- [Source passage]
-*-

Myelin, the white matter in the brain, has not previously been given much attention in studies of brain physiology, but recent studies show that white matter is not only vital to learning new skills, but it is increased during the process.  Coyle reports findings of Dr. Douglas Fields, Director of the Laboratory of Developmental Neurobiology at the National Institutes of Health in Bethesda, MD.  "Much more research must be done to explore this (myelin) theory, but there is no doubt that myelin responds to the environment and participates in learning skills." 2 

In "Watching the Brain Learn" 3, Fields reports the results of two recent studies that showed significant changes, after mastering a new skill, in the part of the brain that has no neurons or synapses. Cerebral “remodeling” was observed in the white matter of the brain, after the subjects had completed lessons. One of the studies involved adults who learned to master juggling; the other study involved a group of former guerrilla warriors from Columbia who had been illiterate and were taught to read.  Both studies had control groups. MRI studies of the brains of those who had completed the juggling lessons and those who had completed the reading lessons showed an increase in the structure and organization of the white matter of particular regions of the brain.  Regarding the study of the former guerrilla warriors who completed the reading lessons, Fields states, "Since the fibers in the splenium of the corpus callosum are laid down during embryonic development, the increased bulk of the white matter in this pathway must have developed during the process of learning to read as an adult." The implications for education are significant: "This new study therefore suggests that some of the (brain structure) differences seen in dyslexia may be a consequence of reading difficulties rather than a cause." 4

Although our genes do matter, and although talent often looks predestined, we each have more potential than we might ever presume to guess.  Many contemporaries hailed Michelangelo’s Pieta as a work of pure genius.  However Michelangelo said, “If people knew how hard I work to gain my mastery, it would not seem so wonderful after all.” 5

Both Coyle and Fields connect the phenomenon of "talent hotbeds", such as Florence during the Renaissance and many modern day talent hotbeds to research being done on how myelin develops and how it works to insulate neural connections.  For two years, Coyle visited and studied small ramshackle “chicken-wire Harvards” around the world that produce an enormous amount of talent.  He calls the three key elements that he consistently observed in those talent hotbeds, "the talent code":

1. Deep practice
2. Ignition
3. Master coaching

Coyle asserts that deep practice is required for maximum learning and maximum myelinazation.  Practice needs to be targeted and challenging enough that people make mistakes, re-focus on the target and try again and again, always re-focusing on the target.  "Struggle is not an option; it’s a biological requirement." 6 The wrapping of myelin requires a lot of energy, focused practice, struggle and time.

-*-

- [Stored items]
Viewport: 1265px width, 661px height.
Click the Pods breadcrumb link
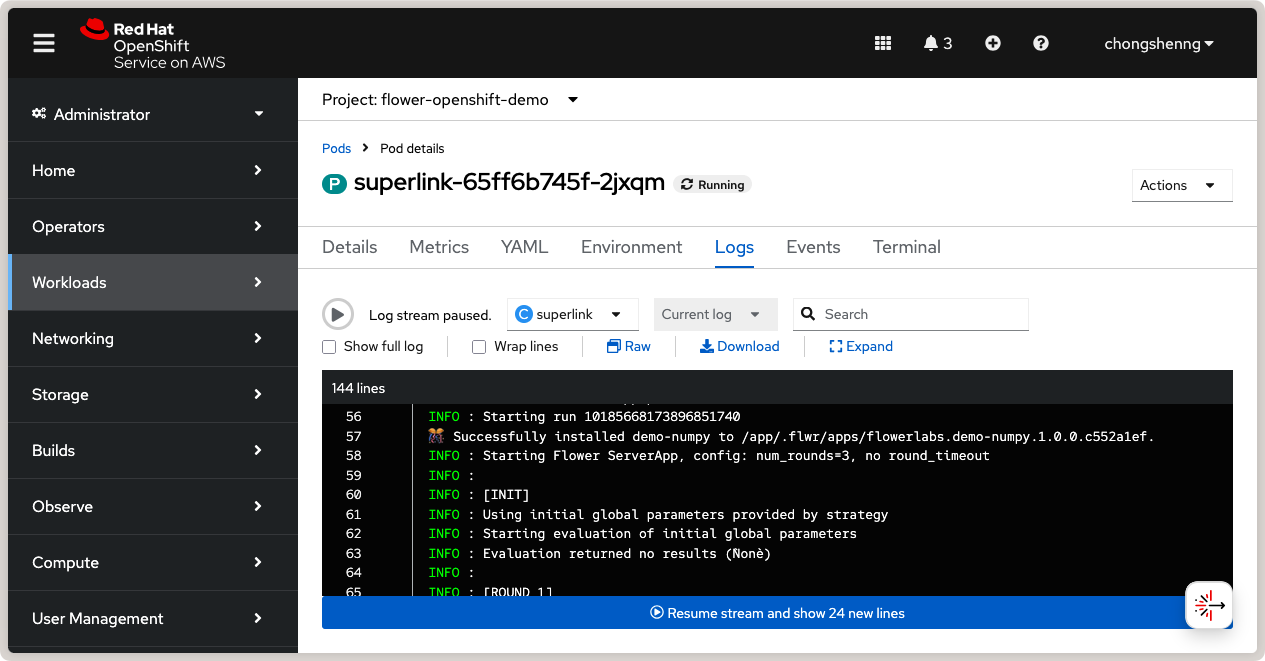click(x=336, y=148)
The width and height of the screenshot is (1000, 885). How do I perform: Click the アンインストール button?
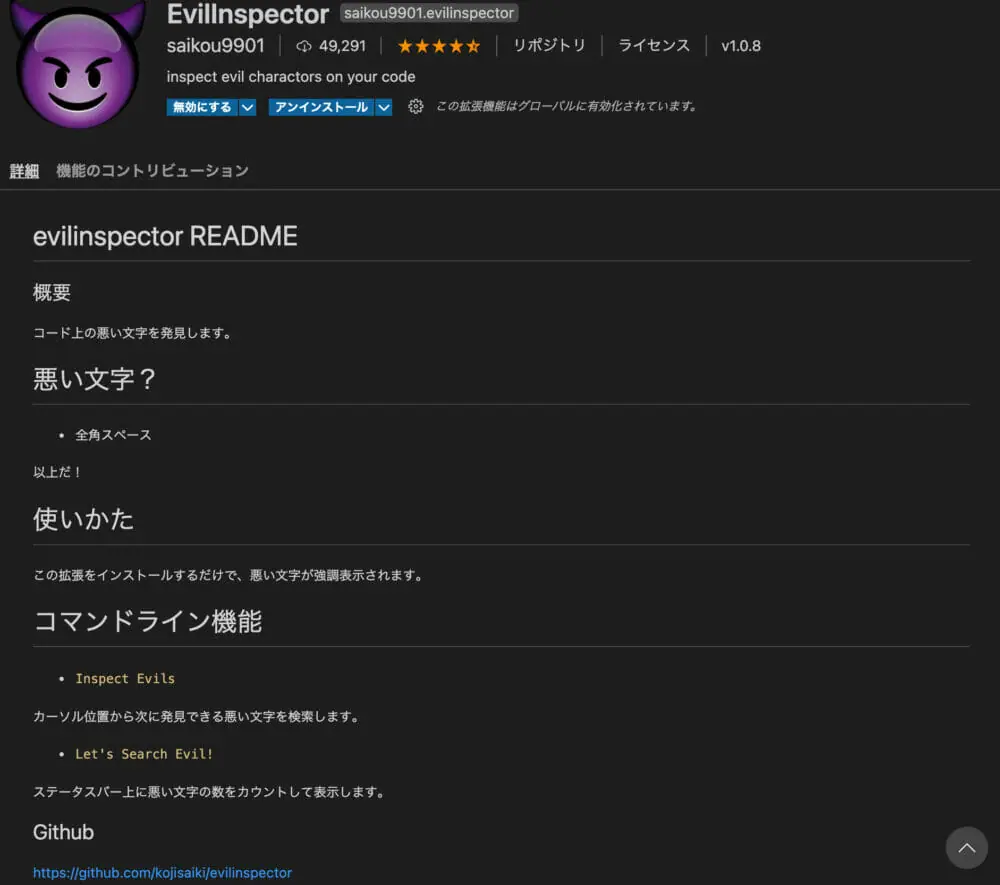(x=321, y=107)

-*-

- [What to do] Print the section of the passage on myelin and learning that begins at "1. Deep practice" and ends after "struggle and time.", word for word. These rows were taken from a different source than the passage on myelin and learning.

- [Task output]
1. Deep practice
2. Ignition
3. Master coaching

Coyle asserts that deep practice is required for maximum learning and maximum myelinazation.  Practice needs to be targeted and challenging enough that people make mistakes, re-focus on the target and try again and again, always re-focusing on the target.  "Struggle is not an option; it’s a biological requirement." 6 The wrapping of myelin requires a lot of energy, focused practice, struggle and time.